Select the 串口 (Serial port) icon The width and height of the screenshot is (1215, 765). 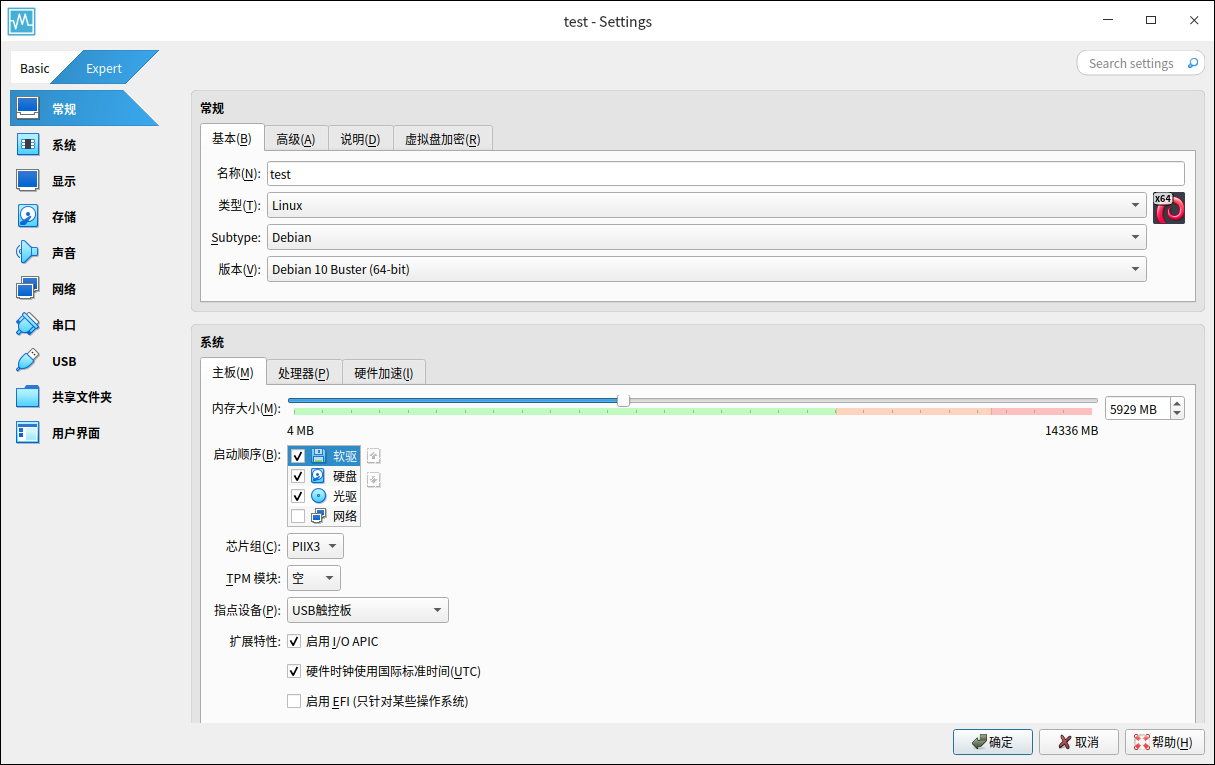28,325
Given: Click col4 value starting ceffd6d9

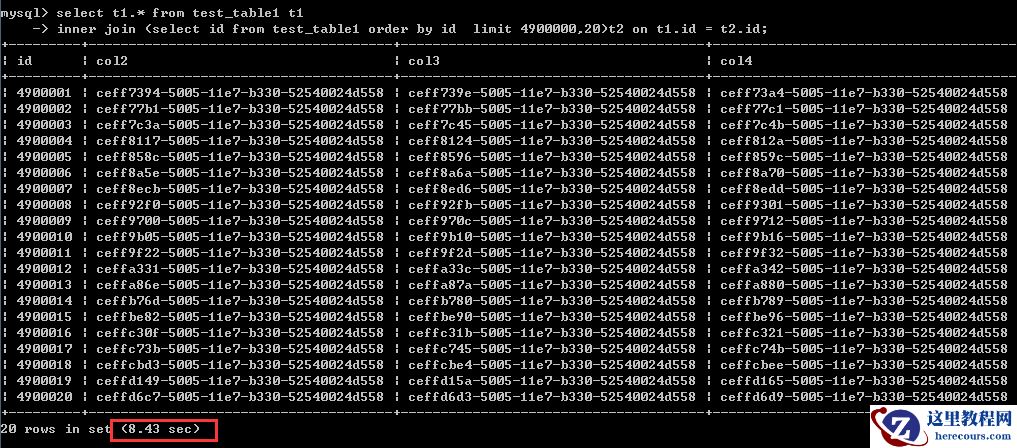Looking at the screenshot, I should point(864,396).
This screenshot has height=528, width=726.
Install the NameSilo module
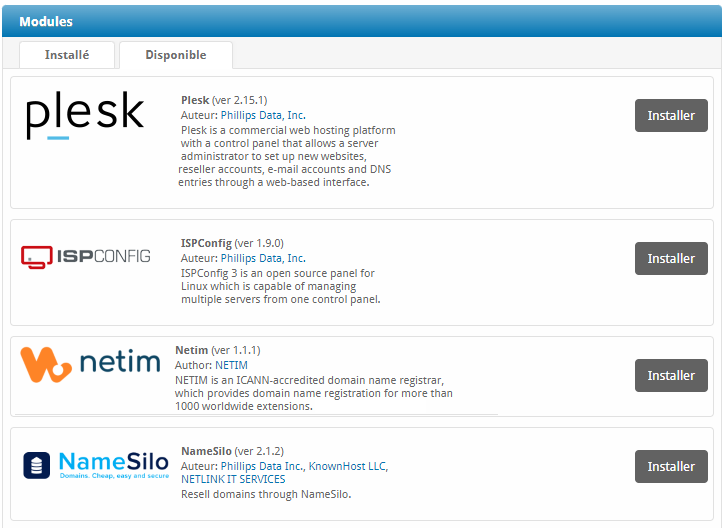671,466
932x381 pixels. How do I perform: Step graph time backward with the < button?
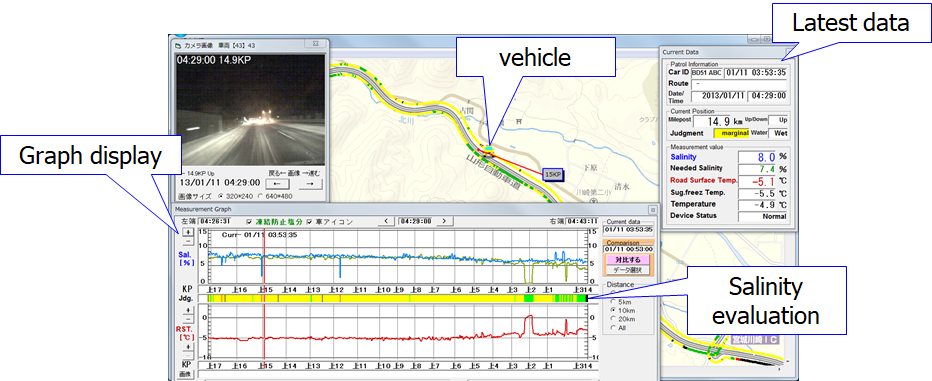point(386,221)
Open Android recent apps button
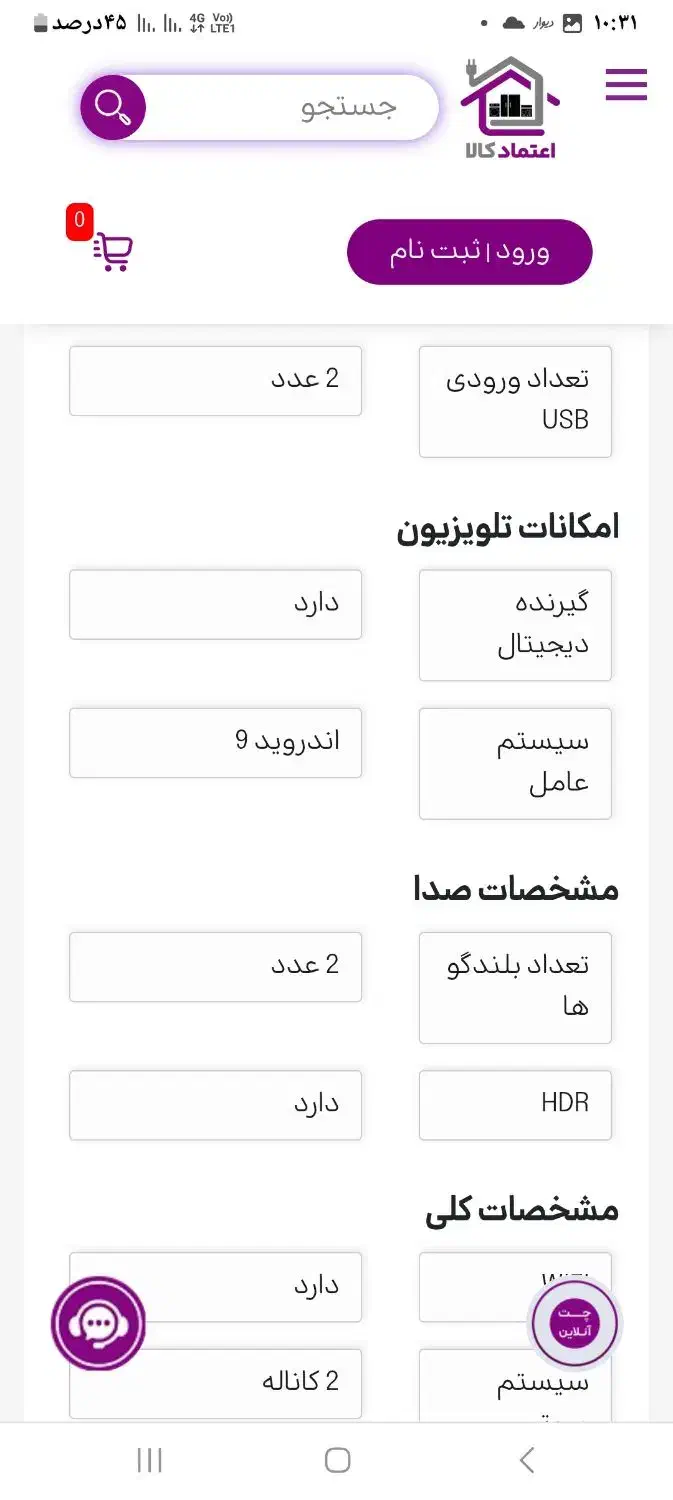The image size is (673, 1500). click(x=149, y=1460)

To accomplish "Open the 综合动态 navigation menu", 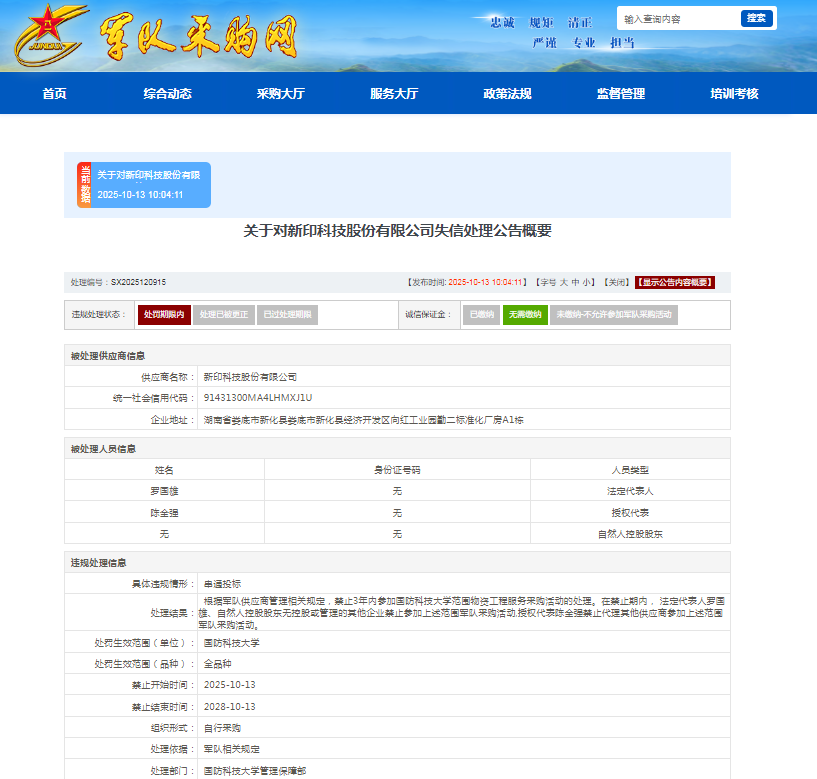I will (167, 94).
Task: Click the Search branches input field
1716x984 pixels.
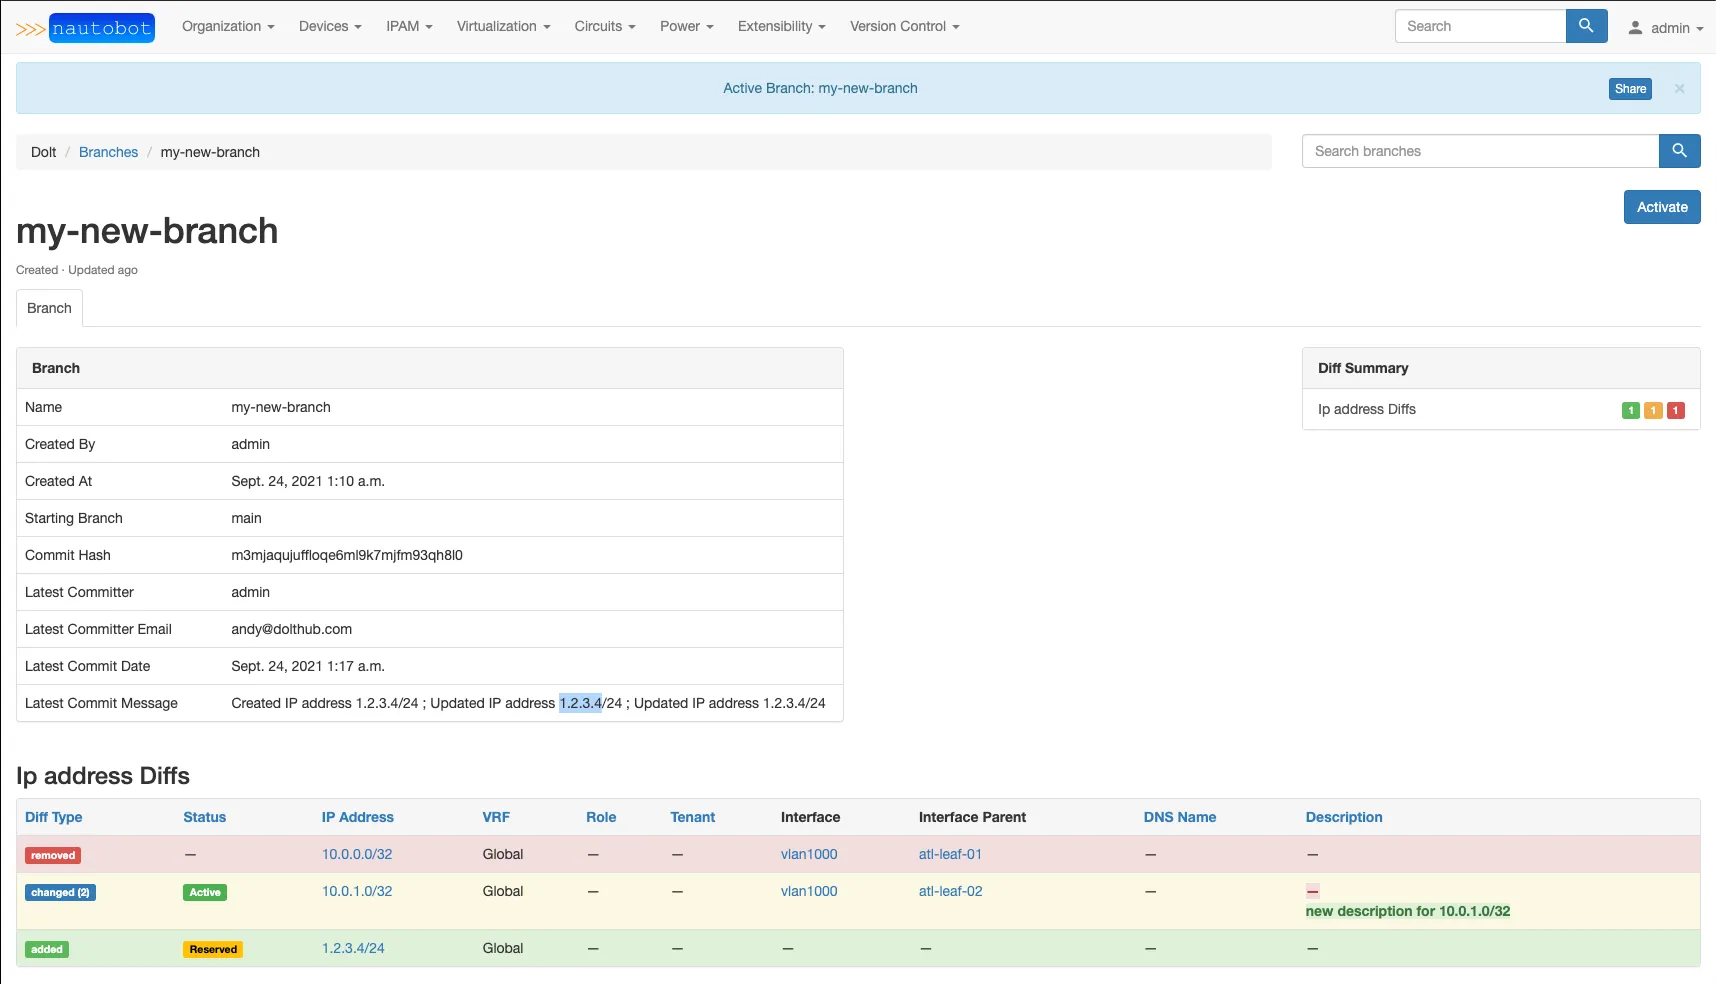Action: coord(1480,151)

EXERCISE BRIEF:
Please write out the lines above, beginning at the line with "Task: Click the Search branches input field" and ending at the last line of the records, exactly as they appear and without pictures.

RESPONSE TO THE EXERCISE:
Task: Click the Search branches input field
1716x984 pixels.
Action: coord(1480,151)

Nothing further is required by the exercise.